Ainsi celle prise par Mike Moore de Luke Piri souffrant de la famine au Malawi en 2002, celle prise par Kevin Carter d’un enfant affamé qu’un vautour observe dans le sud du Soudan en 1993, celles de Big Foot prises à Wounded Knee par Clarence G. Morledge en 1890 ; celle de Nsala et des restes de sa fille prise par Alice Seeley Harris en 1904 ; celle de Kim Phuc brûlée lors d’une attaque au napalm au Viêtnam prise par Nick Ut en 1972 ; la photo Cuesta del Plomo prise par Susan Meiselas en juillet 1978.
D’autres sont plus allusives et ne révèlent l’atrocité que par ce qu’elles suggèrent à l’imagination : ainsi, la seule photographie qui existe de la famine qui a frappé la Chine entre 1958 et 1961 prise par Li Feng en 1958 ; celle, par ailleurs elle aussi devenue iconique, du champignon atomique sur Nagasaki prise en août 1945 ; celles, plus métaphoriques, prises par Shahidul Alam au Bangladesh ; celle de ces protestataires attaqués pendant un repas qu’a prise Fred Blackwell à Jackson au Mississippi en mai 1963 ; celles de Ian Berry montrant le mouvement d’une foule fuyant une fusillade dans le township de Sharpeville le 21 mars 1960 ; celles de ces condamnés à mort par le régime de Pol Pot photographiés quelques instants avant d’être abattus. Il y a enfin ces photographies qui reflètent quelque chose comme une « banalité » de l’atrocité – ou une apparente indifférence face à ce qui se joue au même moment – qui sourd par exemple du quotidien des populations juives vivant sous le joug nazi en Roumanie ou des officiers SS socialisant aux portes d’Auschwitz. Ici, la violence n’est plus même allusive, elle est dans une certaine mesure supposée, peut-être même projetée sur les photographies par celui qui les regarde.
À ce moment, Picturing Atrocity s’éloigne de son point d’équilibre et les notions d’atrocité ordinaire et d’atrocité de biais qui sont alors évoquées conduisent à la limite d’une représentation de la violence qui, sans cesser d’être violente, requiert néanmoins d’être rendue plus explicite en tant que telle. La signification qui en est donnée, et l’atrocité qui est représentée elle-même, apparaissant en effet en supplément de ce qui est visuellement montré, comblant le vide de ce qui demeure en filigrane. Ici, le lecteur regrettera que l’un des sens possibles du sous-titre de l’ouvrage ne soit pas un peu plus central au propos. Au-delà de la photographie de crises, que signifie cette crise de la photographie ? Une part de la réponse se trouve peut-être dans ces photographies d’atrocités qui s’offrent comme des œuvres d’art.
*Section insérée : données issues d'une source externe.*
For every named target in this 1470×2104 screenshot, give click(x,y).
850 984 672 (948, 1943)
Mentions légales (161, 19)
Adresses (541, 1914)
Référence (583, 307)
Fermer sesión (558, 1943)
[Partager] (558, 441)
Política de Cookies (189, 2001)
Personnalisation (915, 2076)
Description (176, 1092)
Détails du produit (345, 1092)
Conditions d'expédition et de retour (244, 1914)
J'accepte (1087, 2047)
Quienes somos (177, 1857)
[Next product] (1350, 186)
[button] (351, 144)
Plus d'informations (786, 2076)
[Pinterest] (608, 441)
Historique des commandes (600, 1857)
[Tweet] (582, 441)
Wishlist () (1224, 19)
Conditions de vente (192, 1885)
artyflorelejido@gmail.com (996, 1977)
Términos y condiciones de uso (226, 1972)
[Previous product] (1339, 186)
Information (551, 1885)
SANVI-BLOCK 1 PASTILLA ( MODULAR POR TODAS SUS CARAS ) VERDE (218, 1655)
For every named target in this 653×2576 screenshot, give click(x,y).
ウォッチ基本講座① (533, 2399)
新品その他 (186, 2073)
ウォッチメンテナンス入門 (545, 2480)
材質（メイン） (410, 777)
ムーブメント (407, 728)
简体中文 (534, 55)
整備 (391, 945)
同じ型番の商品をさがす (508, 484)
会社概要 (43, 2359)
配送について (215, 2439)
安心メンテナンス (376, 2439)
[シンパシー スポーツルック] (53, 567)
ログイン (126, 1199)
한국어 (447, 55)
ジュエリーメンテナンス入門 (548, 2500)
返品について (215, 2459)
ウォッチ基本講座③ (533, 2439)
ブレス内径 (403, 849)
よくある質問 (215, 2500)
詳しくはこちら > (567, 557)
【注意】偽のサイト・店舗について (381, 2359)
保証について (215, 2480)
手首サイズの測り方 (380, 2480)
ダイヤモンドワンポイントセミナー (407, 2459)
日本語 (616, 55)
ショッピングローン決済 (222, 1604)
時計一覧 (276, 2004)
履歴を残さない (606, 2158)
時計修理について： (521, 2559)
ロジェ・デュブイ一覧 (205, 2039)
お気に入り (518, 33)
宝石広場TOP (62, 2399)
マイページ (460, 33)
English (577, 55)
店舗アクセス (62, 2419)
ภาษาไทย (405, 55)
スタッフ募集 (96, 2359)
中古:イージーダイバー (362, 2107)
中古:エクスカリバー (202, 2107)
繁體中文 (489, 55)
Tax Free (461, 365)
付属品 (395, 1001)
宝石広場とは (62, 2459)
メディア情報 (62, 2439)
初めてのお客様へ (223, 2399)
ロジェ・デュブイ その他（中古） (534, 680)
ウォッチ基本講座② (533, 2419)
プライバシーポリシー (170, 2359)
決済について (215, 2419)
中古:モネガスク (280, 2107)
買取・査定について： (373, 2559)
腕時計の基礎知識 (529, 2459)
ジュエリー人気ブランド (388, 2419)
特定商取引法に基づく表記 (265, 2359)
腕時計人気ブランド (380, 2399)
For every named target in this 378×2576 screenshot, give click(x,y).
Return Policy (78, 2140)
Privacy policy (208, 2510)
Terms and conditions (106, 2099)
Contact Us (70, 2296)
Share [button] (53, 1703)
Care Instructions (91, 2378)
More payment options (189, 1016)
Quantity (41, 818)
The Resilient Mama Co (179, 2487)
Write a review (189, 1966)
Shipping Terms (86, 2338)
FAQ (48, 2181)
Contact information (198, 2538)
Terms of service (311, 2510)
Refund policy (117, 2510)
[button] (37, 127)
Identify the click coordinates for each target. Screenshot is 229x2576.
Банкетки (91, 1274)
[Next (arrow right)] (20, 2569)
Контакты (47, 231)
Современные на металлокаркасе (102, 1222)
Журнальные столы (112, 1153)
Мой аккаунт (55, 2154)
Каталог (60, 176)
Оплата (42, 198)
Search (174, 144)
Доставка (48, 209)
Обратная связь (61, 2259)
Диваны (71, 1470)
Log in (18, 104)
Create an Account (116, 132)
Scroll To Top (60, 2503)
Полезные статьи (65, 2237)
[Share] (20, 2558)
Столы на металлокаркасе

La crise se révèle ainsi dans la critique que l’on pourra faire de certaines photographies qui, dans un tel contexte artistique, sont si belles esthétiquement que l’atrocité qu’elles représentent par ailleurs semble presque s’effacer (par exemple dans la photographie intitulé Taliban prise par Luc Delahaye en Afghanistan en 2001). Plus fondamentalement, l’effort pour offrir une réponse potentiellement un peu plus satisfaisante consistera à représenter l’atrocité tout en résistant consciemment à reproduire celle-ci sous la forme d’un spectacle, lequel finit par nous anesthésier. Témoignent de cet effort ici, la série Lost to Worlds d’Anne Ferran ou le travail de l’artiste libanais Walid Raad, la collaboration entre Alfredo Jaar et David Levi Strauss (Lament of the Images) et les œuvres mémorielles de Lorie Novak.
Jean-François Thibault est professeur au Département de science politique de l’Université de Moncton et vice-doyen de la Faculté des arts et des sciences sociales.